──────── SUPPLIED ENTRIES ────────

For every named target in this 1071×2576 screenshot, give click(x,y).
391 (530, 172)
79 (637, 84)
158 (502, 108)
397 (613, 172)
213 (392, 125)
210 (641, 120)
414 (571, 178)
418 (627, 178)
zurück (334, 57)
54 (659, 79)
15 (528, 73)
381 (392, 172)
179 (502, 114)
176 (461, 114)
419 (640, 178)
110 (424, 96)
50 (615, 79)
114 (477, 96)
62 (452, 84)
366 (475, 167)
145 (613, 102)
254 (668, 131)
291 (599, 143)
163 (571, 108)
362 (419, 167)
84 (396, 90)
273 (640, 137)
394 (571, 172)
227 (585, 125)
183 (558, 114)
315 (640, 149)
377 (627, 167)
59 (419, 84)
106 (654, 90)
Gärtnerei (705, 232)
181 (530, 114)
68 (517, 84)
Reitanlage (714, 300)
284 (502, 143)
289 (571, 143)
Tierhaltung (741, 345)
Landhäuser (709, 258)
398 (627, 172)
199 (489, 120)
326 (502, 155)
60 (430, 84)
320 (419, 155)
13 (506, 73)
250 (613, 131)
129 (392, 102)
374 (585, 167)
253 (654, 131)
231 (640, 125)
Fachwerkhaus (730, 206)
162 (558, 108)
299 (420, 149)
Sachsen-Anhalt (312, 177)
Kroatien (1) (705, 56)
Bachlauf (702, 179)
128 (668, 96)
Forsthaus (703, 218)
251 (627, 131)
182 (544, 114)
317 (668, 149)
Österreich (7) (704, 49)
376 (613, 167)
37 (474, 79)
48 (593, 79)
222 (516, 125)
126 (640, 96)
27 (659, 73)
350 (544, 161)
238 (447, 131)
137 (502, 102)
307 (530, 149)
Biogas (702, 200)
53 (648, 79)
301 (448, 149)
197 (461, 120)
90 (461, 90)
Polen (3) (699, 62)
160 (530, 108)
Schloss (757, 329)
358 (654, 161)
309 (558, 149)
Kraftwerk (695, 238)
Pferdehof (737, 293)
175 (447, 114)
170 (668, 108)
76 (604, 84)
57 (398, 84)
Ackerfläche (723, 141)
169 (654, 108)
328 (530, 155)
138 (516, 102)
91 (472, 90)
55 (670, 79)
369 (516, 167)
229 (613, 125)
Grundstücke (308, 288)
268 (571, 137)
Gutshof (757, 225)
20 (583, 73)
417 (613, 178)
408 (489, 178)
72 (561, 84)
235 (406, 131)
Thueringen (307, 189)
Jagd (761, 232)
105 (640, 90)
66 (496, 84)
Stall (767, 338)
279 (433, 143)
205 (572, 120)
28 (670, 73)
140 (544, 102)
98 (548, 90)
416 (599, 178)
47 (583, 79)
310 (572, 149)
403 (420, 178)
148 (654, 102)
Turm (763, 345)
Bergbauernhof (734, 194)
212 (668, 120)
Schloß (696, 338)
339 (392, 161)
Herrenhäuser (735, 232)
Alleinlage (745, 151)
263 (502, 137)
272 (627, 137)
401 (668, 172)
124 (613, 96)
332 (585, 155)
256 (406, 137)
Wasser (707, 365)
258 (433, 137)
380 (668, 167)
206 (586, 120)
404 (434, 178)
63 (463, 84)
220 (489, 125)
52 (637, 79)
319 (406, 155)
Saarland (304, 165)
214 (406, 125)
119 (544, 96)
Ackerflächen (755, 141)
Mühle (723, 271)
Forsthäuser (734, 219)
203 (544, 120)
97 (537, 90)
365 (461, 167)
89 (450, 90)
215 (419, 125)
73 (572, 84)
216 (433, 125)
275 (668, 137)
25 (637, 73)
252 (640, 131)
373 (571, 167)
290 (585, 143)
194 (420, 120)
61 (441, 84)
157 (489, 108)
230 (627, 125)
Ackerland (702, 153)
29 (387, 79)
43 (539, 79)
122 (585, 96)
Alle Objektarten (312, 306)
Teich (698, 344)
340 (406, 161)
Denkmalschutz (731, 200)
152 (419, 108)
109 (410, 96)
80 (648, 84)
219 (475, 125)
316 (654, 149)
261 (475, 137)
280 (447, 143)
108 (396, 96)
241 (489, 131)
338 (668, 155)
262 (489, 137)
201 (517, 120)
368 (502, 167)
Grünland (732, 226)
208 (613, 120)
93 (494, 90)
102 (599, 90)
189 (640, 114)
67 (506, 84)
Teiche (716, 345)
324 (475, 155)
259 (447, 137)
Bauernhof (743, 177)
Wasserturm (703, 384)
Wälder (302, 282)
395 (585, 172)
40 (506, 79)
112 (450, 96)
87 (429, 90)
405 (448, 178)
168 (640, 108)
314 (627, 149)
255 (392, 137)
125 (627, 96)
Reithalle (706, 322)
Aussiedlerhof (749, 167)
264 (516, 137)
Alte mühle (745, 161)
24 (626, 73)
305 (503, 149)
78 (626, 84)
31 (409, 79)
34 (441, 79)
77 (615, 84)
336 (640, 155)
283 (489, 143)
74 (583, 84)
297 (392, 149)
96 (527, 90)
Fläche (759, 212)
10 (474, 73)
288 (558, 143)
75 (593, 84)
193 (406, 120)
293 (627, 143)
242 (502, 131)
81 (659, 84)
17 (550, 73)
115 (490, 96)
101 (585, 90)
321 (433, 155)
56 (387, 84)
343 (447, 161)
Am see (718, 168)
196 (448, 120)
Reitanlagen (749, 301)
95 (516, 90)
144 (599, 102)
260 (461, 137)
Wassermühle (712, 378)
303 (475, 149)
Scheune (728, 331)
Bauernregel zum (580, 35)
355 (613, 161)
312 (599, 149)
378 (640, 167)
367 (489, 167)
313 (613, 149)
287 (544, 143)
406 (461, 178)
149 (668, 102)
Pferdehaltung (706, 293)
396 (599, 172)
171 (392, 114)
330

────────

**TASK DETAILS**
Only one stretch of the data above is needed. Restate it word for word, from the line containing "235 (406, 131)" through the line containing "Wälder (302, 282)", both ends included.

**SOLUTION BELOW**
235 (406, 131)
Thueringen (307, 189)
Jagd (761, 232)
105 (640, 90)
66 (496, 84)
Stall (767, 338)
279 (433, 143)
205 (572, 120)
28 (670, 73)
140 (544, 102)
98 (548, 90)
416 (599, 178)
47 (583, 79)
310 (572, 149)
403 (420, 178)
148 (654, 102)
Turm (763, 345)
Bergbauernhof (734, 194)
212 (668, 120)
Schloß (696, 338)
339 (392, 161)
Herrenhäuser (735, 232)
Alleinlage (745, 151)
263 (502, 137)
272 (627, 137)
401 (668, 172)
124 (613, 96)
332 (585, 155)
256 (406, 137)
Wasser (707, 365)
258 (433, 137)
380 (668, 167)
206 (586, 120)
404 (434, 178)
63 (463, 84)
220 (489, 125)
52 (637, 79)
319 (406, 155)
Saarland (304, 165)
214 (406, 125)
119 (544, 96)
Ackerflächen (755, 141)
Mühle (723, 271)
Forsthäuser (734, 219)
203 (544, 120)
97 (537, 90)
365 (461, 167)
89 (450, 90)
215 (419, 125)
73 (572, 84)
216 (433, 125)
275 (668, 137)
25 (637, 73)
252 (640, 131)
373 (571, 167)
290 (585, 143)
194 (420, 120)
61 (441, 84)
157 (489, 108)
230 (627, 125)
Ackerland (702, 153)
29 (387, 79)
43 (539, 79)
122 (585, 96)
Alle Objektarten (312, 306)
Teich (698, 344)
340 (406, 161)
Denkmalschutz (731, 200)
152 (419, 108)
109 (410, 96)
80 (648, 84)
219 (475, 125)
316 (654, 149)
261 (475, 137)
280 (447, 143)
108 (396, 96)
241 (489, 131)
338 (668, 155)
262 (489, 137)
201 (517, 120)
368 (502, 167)
Grünland (732, 226)
208 (613, 120)
93 (494, 90)
102 (599, 90)
189 (640, 114)
67 (506, 84)
Teiche (716, 345)
324 (475, 155)
259 (447, 137)
Bauernhof (743, 177)
Wasserturm (703, 384)
Wälder (302, 282)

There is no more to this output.